- _PROBLEM TO SOLVE_: Where the records below show a line containing "Task: Go to previous page with Back", start copying; end with the line containing "The height and width of the screenshot is (687, 1000).", and copy it too.

[EXCERPTED DATA]

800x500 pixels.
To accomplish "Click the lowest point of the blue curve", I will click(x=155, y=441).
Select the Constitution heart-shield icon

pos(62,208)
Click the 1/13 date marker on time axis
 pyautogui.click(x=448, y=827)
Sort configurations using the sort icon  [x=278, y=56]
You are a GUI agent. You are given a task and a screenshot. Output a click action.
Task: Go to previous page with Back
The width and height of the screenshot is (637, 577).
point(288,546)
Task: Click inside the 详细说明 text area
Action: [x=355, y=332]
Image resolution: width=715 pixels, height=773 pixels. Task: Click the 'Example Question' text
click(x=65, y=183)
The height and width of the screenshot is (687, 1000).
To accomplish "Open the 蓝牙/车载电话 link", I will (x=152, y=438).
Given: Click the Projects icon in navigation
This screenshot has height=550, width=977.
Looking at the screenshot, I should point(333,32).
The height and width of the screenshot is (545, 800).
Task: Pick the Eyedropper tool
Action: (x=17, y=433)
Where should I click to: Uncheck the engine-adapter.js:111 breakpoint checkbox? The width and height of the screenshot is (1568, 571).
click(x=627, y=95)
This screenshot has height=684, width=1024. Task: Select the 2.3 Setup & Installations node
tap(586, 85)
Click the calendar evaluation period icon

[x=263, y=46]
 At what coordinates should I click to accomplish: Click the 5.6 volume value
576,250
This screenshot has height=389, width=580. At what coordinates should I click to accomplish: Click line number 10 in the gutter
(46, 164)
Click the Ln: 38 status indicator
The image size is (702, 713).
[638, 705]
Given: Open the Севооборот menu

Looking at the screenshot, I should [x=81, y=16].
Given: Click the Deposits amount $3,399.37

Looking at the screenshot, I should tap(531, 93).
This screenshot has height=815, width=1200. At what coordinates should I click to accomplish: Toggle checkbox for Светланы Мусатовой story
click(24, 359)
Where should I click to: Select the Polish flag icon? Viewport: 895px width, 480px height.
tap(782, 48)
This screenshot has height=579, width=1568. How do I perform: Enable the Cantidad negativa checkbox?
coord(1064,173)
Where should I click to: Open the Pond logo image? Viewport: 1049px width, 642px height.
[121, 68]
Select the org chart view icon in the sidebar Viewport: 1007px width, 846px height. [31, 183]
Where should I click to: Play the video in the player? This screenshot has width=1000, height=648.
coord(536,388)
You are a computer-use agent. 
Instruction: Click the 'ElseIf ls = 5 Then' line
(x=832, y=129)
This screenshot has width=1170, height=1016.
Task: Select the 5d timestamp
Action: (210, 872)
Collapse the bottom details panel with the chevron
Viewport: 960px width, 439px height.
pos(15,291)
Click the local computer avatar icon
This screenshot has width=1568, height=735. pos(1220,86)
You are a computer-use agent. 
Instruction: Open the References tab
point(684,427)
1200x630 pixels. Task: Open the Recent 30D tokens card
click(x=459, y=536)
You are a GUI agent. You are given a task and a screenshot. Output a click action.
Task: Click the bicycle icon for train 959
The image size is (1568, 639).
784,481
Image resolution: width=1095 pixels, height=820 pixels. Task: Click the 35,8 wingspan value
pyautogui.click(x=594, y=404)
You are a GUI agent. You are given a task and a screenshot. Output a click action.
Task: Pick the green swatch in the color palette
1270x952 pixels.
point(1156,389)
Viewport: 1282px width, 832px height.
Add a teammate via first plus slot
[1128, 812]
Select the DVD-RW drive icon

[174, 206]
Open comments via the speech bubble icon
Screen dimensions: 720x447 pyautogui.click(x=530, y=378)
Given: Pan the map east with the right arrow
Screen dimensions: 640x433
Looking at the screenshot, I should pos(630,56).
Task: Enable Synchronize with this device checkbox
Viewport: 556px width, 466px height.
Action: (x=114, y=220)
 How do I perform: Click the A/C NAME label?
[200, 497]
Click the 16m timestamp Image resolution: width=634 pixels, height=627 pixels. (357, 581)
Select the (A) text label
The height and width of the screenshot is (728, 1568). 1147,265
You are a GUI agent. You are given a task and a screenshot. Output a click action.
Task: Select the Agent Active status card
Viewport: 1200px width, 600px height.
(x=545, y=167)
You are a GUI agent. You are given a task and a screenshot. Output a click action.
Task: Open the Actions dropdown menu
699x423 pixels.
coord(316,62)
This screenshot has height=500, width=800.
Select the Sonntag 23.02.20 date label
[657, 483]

[/EXCERPTED DATA]

- _EXPECTED ANSWER_:
Task: Go to previous page with Back
The width and height of the screenshot is (637, 577).
point(288,546)
Task: Click inside the 详细说明 text area
Action: [x=355, y=332]
Image resolution: width=715 pixels, height=773 pixels. Task: Click the 'Example Question' text
click(x=65, y=183)
The height and width of the screenshot is (687, 1000).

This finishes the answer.